Case | HBS Case Collection | January 2005 (Revised April 2006)

Stonewall Kitchen

by Myra M. Hart, Victoria Winston, Kristin Lieb, Kenna Wyllie Baudin, Alison Bell and Leslie Simmons

Abstract

Jonathan King and Jim Stott, the founders of Stonewall Kitchen, started out in 1992 with a simple business selling jams and jellies at local farmers' markets. By 2004, they had grown the company into a $25 million organization with 250 employees. They expanded their range of services to include high-end specialty food manufacturing and wholesaling, as well as retailing through free-standing stores and catalogs. King, who serves as president and CEO, set an aggressive growth goal: to quadruple the business to $100 million within the next five years. Challenges students to consider product/market issues as well as organizational and cultural implications. Raises questions about the impact on the business and the founders of taking on new partners.

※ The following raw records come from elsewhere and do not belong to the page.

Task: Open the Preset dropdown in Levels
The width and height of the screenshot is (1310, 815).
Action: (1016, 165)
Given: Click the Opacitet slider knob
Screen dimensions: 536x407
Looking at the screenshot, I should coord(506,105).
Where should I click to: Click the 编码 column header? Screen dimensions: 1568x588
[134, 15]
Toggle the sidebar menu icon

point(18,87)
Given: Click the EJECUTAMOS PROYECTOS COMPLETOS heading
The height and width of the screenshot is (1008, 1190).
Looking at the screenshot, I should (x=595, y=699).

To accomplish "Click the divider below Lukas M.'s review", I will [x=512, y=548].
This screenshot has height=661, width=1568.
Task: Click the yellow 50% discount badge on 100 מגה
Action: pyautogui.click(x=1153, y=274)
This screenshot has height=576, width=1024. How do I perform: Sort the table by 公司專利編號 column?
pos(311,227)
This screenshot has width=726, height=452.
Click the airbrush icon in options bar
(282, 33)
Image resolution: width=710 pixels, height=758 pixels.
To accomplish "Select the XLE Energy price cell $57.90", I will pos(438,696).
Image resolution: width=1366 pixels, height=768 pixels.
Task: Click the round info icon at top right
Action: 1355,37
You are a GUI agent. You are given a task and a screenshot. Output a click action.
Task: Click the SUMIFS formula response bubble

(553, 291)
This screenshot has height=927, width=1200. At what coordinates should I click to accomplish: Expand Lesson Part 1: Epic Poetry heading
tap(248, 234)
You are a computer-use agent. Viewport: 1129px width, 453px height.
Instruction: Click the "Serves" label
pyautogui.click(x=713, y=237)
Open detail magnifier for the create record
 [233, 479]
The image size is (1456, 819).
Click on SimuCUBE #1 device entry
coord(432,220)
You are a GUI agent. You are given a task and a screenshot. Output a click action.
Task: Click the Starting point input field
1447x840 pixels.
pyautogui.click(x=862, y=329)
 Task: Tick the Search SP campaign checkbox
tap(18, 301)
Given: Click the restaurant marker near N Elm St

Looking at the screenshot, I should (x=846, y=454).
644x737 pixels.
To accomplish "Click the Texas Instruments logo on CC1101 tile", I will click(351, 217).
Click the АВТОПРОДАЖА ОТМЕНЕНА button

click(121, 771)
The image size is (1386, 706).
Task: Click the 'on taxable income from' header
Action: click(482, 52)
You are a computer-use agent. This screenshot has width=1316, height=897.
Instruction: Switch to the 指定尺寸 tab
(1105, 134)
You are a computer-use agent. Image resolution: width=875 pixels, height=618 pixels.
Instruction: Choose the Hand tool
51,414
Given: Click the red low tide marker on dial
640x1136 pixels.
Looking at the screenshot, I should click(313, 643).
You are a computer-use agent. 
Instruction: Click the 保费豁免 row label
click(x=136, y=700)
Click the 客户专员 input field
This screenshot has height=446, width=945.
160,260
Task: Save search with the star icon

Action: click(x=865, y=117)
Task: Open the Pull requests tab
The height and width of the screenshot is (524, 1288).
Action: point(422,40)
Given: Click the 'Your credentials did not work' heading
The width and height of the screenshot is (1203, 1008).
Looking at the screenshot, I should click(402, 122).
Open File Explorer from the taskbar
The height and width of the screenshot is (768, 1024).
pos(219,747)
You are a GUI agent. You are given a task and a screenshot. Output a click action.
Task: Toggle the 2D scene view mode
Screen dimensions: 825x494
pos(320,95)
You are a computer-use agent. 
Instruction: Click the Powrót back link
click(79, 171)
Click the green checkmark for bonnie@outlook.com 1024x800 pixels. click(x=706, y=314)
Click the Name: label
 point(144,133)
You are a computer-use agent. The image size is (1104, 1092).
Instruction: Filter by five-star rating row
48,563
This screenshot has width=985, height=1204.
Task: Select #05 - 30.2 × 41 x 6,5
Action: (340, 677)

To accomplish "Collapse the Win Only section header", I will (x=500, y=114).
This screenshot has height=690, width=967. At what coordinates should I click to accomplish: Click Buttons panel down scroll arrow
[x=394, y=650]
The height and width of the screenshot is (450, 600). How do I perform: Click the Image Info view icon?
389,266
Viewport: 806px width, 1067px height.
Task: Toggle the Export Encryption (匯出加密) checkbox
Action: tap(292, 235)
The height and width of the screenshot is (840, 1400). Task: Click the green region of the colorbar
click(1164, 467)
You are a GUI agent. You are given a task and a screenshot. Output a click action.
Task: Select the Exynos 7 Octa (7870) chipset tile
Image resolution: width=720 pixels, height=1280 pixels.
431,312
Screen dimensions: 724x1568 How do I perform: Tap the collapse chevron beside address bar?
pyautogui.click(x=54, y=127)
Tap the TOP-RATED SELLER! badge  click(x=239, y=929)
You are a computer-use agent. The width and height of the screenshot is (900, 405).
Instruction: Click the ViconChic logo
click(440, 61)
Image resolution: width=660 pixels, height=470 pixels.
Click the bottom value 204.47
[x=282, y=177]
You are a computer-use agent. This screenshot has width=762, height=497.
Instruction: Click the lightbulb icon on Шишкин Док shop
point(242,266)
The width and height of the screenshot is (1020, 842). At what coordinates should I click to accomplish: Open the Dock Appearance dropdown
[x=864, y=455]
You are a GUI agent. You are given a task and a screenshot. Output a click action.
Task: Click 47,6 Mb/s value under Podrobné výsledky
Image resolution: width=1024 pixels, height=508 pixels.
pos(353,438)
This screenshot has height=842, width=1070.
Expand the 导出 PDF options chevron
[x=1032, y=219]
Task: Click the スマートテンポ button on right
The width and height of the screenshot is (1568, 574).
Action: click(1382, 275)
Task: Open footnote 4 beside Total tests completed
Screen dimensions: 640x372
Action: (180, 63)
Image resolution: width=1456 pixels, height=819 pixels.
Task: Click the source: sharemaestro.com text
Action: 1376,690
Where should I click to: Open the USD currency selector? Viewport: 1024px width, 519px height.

Keywords: Strategic Planning; Food; Expansion; Business Growth and Maturation; Entrepreneurship; Financing and Loans; Business Startups; Growth and Development Strategy; Retail Industry; Food and Beverage Industry; United States;

Citation:

Hart, Myra M., Victoria Winston, Kristin Lieb, Kenna Wyllie Baudin, Alison Bell, and Leslie Simmons. "Stonewall Kitchen." Harvard Business School Case 805-006, January 2005. (Revised April 2006.)